Commento alla Liturgia

Ventre paterno

Roberto Pasolini

L’uomo non è grembo. All’umanità maschile è negata la maternità. La possibilità di accogliere dentro di sé la vita e di farla crescere è stata affidata alla donna. L’uomo è piuttosto seme, promessa di vita chiamata a consegnarsi e a uscire da sé. Nella sua natura è iscritta la condanna a un esodo per poter giungere a pienezza.
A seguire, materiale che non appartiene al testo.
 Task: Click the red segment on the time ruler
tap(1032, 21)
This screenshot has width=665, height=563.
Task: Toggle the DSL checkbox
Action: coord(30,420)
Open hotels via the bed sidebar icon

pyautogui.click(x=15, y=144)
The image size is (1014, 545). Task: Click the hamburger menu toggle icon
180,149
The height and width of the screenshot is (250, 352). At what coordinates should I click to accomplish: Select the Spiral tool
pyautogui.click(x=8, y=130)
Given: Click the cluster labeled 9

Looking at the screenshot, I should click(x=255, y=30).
I muscoli espulsori che alla donna servono quando il frutto dell’amore è maturo, all’uomo sono necessari all’inizio, quando la scommessa della vita è affidata al coraggio e al «sogno» (Mt 1,20). Eppure la lingua ebraica si permette di indicare un grembo anche nello spazio dell’umanità al maschile. Dice il Signore a Davide:

«Io assicurerò dopo di te la discendenza uscita dalle tue viscere, e renderò stabile il suo regno» (2Sam 7,12).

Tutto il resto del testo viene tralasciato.